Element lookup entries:
■ ■ ■

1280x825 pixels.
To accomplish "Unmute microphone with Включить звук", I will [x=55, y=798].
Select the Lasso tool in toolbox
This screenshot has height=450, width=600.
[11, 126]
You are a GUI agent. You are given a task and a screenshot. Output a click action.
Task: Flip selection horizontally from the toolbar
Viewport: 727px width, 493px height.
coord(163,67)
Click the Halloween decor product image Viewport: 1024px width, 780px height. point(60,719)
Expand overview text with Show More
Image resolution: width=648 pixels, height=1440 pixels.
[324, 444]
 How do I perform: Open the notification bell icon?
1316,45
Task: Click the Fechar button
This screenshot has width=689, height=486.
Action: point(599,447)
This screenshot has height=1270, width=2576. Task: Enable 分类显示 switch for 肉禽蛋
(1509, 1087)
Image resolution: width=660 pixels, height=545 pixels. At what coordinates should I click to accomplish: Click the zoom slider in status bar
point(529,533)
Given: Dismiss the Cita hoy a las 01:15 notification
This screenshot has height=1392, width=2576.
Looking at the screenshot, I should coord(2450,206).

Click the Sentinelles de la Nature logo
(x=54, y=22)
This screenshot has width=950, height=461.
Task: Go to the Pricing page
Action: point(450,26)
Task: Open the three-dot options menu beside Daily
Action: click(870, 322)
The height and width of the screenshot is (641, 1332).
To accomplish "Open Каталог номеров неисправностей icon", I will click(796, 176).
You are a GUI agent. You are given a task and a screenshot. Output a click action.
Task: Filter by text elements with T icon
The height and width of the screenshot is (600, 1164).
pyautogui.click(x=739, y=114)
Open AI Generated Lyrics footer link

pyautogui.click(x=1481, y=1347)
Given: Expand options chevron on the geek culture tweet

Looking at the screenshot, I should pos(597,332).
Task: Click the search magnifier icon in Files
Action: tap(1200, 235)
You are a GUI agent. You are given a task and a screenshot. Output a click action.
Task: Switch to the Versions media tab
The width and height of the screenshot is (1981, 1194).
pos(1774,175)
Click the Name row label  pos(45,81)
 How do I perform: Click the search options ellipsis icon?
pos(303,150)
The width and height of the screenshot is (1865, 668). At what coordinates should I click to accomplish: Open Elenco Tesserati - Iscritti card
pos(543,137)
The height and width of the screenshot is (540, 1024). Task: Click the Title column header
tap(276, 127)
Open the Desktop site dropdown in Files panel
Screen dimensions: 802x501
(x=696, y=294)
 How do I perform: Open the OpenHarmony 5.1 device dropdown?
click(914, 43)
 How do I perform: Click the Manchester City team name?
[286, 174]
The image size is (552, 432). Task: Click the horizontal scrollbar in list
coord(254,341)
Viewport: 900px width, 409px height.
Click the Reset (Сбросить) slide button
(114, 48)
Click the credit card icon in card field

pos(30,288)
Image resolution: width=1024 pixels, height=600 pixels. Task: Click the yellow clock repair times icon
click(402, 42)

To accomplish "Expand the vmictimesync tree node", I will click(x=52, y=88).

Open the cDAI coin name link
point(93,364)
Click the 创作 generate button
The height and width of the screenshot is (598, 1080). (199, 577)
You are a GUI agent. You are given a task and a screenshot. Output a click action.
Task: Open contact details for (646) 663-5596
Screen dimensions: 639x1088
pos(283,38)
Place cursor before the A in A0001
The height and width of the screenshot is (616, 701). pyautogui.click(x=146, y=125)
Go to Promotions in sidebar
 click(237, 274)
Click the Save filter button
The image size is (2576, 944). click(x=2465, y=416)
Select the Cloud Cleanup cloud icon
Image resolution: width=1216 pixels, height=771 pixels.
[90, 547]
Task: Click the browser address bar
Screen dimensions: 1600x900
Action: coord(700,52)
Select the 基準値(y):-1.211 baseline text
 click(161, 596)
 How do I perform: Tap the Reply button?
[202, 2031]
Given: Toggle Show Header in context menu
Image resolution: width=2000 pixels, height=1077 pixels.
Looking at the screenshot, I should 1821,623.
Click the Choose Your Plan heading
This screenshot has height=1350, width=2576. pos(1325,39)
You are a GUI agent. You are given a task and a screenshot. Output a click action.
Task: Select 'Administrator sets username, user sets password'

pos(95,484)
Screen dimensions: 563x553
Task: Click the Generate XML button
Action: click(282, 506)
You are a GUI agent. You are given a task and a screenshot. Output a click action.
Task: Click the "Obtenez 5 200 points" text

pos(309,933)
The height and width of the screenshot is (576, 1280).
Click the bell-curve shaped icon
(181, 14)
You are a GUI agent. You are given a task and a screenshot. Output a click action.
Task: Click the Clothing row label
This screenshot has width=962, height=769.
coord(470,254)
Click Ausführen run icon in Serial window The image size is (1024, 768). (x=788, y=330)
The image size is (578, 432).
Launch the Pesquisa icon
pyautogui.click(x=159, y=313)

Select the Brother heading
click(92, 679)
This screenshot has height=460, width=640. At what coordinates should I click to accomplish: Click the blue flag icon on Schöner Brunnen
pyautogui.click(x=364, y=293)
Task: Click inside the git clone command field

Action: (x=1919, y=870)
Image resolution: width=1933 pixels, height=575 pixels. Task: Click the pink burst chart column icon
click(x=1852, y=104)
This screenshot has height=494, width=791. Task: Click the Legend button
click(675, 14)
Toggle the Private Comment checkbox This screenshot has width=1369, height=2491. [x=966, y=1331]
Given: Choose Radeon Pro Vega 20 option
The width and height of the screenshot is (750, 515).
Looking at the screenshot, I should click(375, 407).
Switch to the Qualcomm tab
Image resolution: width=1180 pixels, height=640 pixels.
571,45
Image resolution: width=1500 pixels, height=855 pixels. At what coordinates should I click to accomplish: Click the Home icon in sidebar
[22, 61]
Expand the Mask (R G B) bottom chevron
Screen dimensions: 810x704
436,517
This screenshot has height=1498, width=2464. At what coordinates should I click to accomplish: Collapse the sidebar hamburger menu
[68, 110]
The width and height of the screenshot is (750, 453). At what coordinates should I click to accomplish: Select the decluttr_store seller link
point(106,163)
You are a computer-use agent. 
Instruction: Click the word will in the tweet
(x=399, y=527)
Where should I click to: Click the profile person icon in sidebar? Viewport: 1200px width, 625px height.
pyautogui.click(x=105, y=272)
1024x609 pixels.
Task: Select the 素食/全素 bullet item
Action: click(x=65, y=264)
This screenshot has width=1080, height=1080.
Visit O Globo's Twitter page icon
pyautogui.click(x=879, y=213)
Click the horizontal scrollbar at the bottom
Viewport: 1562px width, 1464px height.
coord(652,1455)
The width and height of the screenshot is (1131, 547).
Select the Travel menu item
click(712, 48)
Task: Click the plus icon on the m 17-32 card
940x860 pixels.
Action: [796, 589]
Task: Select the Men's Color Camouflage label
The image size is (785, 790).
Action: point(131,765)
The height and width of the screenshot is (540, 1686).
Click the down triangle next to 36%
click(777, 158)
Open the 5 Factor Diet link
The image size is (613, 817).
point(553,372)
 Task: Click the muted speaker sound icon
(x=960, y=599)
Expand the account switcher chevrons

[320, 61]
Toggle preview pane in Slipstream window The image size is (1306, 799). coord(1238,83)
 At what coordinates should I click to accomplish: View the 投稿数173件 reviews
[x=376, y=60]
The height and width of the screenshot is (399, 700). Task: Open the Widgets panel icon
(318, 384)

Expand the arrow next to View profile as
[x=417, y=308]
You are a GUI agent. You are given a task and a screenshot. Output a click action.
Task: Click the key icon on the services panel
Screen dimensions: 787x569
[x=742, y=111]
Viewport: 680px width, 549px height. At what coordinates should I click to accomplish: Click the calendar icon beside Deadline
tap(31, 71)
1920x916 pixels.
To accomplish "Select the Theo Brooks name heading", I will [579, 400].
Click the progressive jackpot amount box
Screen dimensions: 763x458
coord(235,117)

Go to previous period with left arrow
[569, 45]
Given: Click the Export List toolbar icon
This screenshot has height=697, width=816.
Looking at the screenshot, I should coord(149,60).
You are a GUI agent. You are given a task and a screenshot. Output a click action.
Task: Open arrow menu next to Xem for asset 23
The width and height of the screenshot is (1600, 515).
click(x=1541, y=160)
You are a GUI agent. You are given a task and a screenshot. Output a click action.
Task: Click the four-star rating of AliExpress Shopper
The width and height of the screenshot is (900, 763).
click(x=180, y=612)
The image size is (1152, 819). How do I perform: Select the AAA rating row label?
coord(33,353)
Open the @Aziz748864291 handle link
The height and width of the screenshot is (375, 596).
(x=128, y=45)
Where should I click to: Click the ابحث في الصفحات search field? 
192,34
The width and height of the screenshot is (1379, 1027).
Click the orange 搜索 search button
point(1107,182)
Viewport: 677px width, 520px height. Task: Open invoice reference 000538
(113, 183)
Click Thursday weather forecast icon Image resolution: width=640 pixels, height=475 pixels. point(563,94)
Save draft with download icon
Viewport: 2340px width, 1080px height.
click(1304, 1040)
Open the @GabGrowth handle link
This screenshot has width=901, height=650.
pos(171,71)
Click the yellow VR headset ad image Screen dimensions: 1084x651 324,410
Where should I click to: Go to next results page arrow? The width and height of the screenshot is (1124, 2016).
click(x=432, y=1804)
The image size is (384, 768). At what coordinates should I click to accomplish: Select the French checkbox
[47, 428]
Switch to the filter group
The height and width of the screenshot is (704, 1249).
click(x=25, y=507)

■ ■ ■

Can you reproduce the entries word for word, from the start through the line containing "will click(796, 176).", including that line?

1280x825 pixels.
To accomplish "Unmute microphone with Включить звук", I will [x=55, y=798].
Select the Lasso tool in toolbox
This screenshot has height=450, width=600.
[11, 126]
You are a GUI agent. You are given a task and a screenshot. Output a click action.
Task: Flip selection horizontally from the toolbar
Viewport: 727px width, 493px height.
coord(163,67)
Click the Halloween decor product image Viewport: 1024px width, 780px height. point(60,719)
Expand overview text with Show More
Image resolution: width=648 pixels, height=1440 pixels.
[324, 444]
 How do I perform: Open the notification bell icon?
1316,45
Task: Click the Fechar button
This screenshot has width=689, height=486.
Action: point(599,447)
This screenshot has height=1270, width=2576. Task: Enable 分类显示 switch for 肉禽蛋
(1509, 1087)
Image resolution: width=660 pixels, height=545 pixels. At what coordinates should I click to accomplish: Click the zoom slider in status bar
point(529,533)
Given: Dismiss the Cita hoy a las 01:15 notification
This screenshot has height=1392, width=2576.
Looking at the screenshot, I should coord(2450,206).

Click the Sentinelles de la Nature logo
(x=54, y=22)
This screenshot has width=950, height=461.
Task: Go to the Pricing page
Action: point(450,26)
Task: Open the three-dot options menu beside Daily
Action: click(870, 322)
The height and width of the screenshot is (641, 1332).
To accomplish "Open Каталог номеров неисправностей icon", I will click(796, 176).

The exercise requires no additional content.